Doing the work is one thing, assigning credit is another. The phenomenon that some people are 10x at doing the work exists but is rare. It is much more common that people are 10x at getting the credit.
From a self interest standpoint, if "credit" is how people are rewarded, then getting credit is the work. Also, if the mechanism for assigning credit ensures that only sqrt(n) are rewarded, then it's self-fulfilling.
The guy recommending the bonus was bit generous (really good at attributing bonus to the person who put in the hard work barring other bias) and the guy handing out the bonus was the one who battled hard to reduce every bonus as the company had hired him to limit the unnecessary bonus to employees.
Every employee thought that he is the one fighting management to get them their bonus and got lots of love/respect and the generous guy got nothing.
I liked the intriguing idea of how this article started but it did end on a cop-out, “now that I have suggested this phenomenon rather than understanding what causes it so that we can harness it in practice, I invite you (what must necessarily be the majority of my readership if the pattern holds true) to quit your jobs!”
It would be very interesting to work out a probability distribution f(r), 0 < r < ∞ support, such that when sampled N times independently half of the total sum is contained in the top √N terms. Like I would suspect it can be done with long-tailed distributions, though they might need to have an undefined cumulant or so... just that trying to set up that “sum of the top √N” integral sounds very tricky in a way that would foster some clever insight.

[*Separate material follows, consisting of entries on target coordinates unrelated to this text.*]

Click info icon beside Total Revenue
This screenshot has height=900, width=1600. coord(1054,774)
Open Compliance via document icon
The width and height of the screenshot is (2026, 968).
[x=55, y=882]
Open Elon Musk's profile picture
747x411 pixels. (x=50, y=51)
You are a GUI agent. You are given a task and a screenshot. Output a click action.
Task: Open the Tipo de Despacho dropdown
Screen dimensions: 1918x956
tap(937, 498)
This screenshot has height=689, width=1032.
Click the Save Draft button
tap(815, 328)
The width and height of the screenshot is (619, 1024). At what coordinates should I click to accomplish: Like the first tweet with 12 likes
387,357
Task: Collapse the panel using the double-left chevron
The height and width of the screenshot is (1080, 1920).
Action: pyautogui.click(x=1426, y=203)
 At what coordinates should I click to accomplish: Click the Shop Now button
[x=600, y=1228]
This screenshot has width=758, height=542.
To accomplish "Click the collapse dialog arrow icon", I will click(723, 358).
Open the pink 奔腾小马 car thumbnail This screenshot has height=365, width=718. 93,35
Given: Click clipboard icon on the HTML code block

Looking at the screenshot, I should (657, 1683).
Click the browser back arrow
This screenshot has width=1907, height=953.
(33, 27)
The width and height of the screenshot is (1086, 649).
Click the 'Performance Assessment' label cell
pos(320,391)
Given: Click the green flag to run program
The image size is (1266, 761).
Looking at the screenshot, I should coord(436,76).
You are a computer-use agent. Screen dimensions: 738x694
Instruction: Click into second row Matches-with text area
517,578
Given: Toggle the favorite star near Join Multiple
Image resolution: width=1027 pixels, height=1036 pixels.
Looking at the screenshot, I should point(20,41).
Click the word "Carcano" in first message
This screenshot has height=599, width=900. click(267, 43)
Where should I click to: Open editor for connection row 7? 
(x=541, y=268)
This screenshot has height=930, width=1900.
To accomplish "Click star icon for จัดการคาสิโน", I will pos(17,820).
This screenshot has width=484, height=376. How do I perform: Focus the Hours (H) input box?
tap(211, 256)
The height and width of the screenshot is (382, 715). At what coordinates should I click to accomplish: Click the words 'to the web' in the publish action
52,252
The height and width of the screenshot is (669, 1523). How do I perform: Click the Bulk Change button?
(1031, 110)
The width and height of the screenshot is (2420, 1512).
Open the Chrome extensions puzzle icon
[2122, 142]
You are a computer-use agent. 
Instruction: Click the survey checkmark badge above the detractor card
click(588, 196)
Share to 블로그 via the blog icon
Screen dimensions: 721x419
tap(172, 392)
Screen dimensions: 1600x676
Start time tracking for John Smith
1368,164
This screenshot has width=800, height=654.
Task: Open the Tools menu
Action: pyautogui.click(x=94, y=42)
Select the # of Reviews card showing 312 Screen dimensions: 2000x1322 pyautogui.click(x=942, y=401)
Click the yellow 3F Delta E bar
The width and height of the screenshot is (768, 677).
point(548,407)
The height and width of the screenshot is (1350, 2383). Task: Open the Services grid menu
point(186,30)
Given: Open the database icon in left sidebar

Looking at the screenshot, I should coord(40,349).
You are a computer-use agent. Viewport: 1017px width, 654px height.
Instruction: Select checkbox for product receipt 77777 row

But of course the more likely explanation would probably have something to do with network effects. If you imagine that each person is a morphism (or a bounded number of morphisms?) in a category for example, perhaps whose objects are indirectly profit centers, then having N profit centers correlates to having N objects that your company relates, which correlates to N^2 employees connecting them together, so if the top 50% of profit resides in some fixed number of these objects, then only the ~N employees out of the ~N^2 who happen to deal with these “cash cows” would make up half of the profit. To detect this you would want to show that rather than linearly scaling with employees, the returns to scale might show a characteristic pattern of profit versus company size.
I suspect a big cause of nonlinear productivity effects like this is the experience and skills required to do the job.
In the example cited, sales, the best salespeople have long-built networks of personal connections. That allows them to bring in deals that new people can’t access. It’s very different than retail work where it’s hard to greatly outperform your peers and little training is needed.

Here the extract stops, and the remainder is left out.